Why does parallel stream with lambda in static initializer cause a deadlock?
Asked Answered
S

3

93

I came across a strange situation where using a parallel stream with a lambda in a static initializer takes seemingly forever with no CPU utilization. Here's the code:

class Deadlock {
    static {
        IntStream.range(0, 10000).parallel().map(i -> i).count();
        System.out.println("done");
    }
    public static void main(final String[] args) {}
}

This appears to be a minimum reproducing test case for this behavior. If I:

  • put the block in the main method instead of a static initializer,
  • remove parallelization, or
  • remove the lambda,

the code instantly completes. Can anyone explain this behavior? Is it a bug or is this intended?

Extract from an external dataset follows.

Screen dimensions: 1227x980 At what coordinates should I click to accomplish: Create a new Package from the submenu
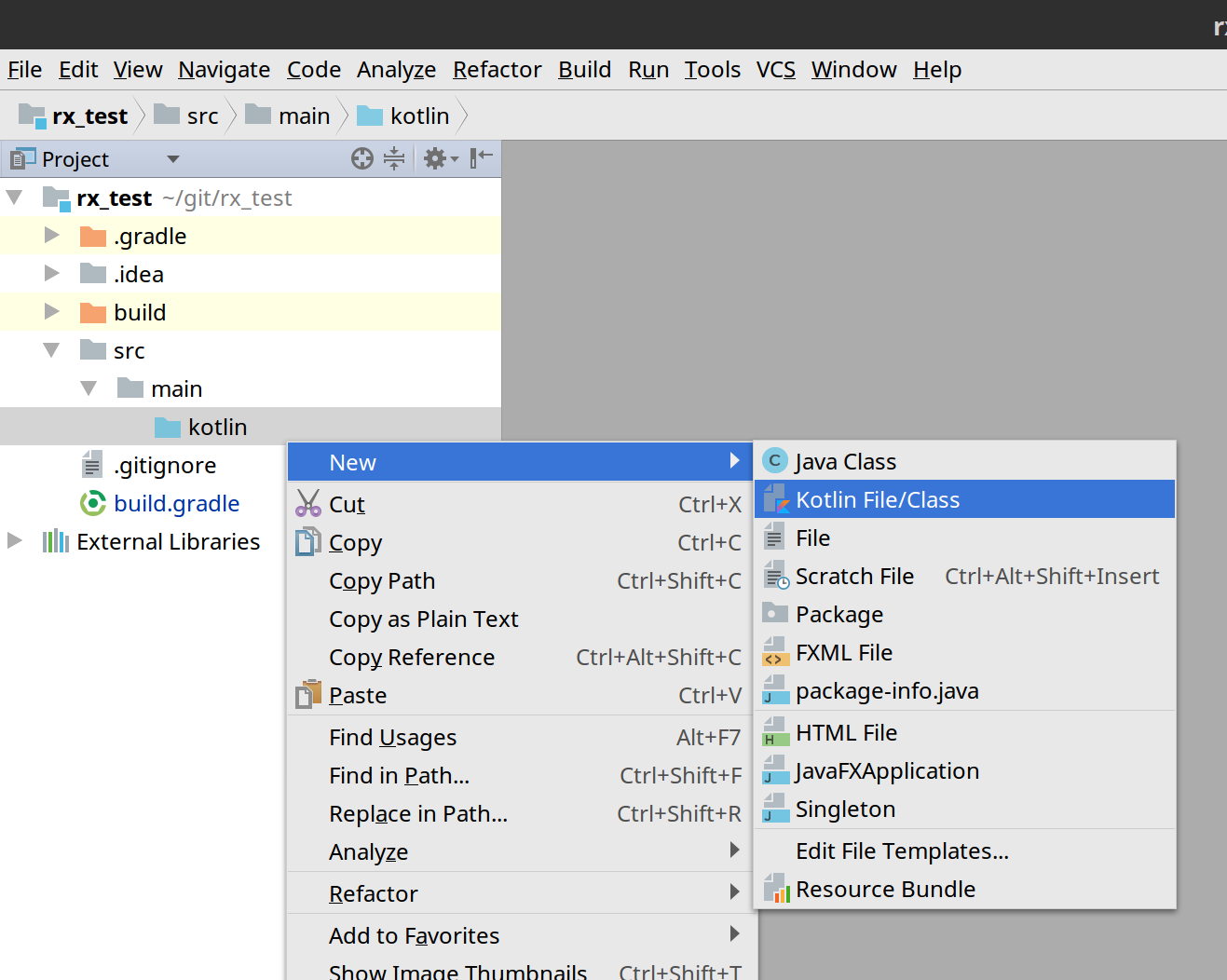pos(838,614)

I am using OpenJDK version 1.8.0_66-internal.

Siward answered 15/1, 2016 at 21:22 Comment(11)
Reproducable with Oracle 1.8.0_66.Danish
With range (0, 1) the program terminates normally. With (0, 2) or higher hangs.Illjudged
similar question: #34223169Shew
Actually it is exactly the same question/issue, just with a different API.Edgeworth
You are trying to use a class, in a background thread, when you haven't finished initialising the class so it can't be used in a background thread.Monomer
@PeterLawrey Put that way it sounds obvious, but it isn't at all obvious that the lambda needs to use the outer class.Siward
@Solomonoff'sSecret as i -> i is not a method reference it is a static method implemented in the Deadlock class. If replace i -> i with Function.identity() this code should be fine.Monomer
@PeterLawrey i -> i becomes an implementation of a functional interface that behaves as a real object. Doesn't that mean it needs to be invoked polymorphically and if so, how can it simply be a static method? Doesn't it at least need to have a method that implements the method of the functional interface which in the current implementation delegates to the static method? Or is there some magic happening behind the scenes?Siward
@Solomonoff'sSecret There is a class generated at runtime with one method which calls the static method in the class you have defined.Monomer
Related to Are Java static initializers thread safe?;Believe
I can't understan why sometimes it hangs but sometimes not. I always run app with the same arguments.Pullulate
M
74

I found a bug report of a very similar case (JDK-8143380) which was closed as "Not an Issue" by Stuart Marks:

This is a class initialization deadlock. The test program's main thread executes the class static initializer, which sets the initialization in-progress flag for the class; this flag remains set until the static initializer completes. The static initializer executes a parallel stream, which causes lambda expressions to be evaluated in other threads. Those threads block waiting for the class to complete initialization. However, the main thread is blocked waiting for the parallel tasks to complete, resulting in deadlock.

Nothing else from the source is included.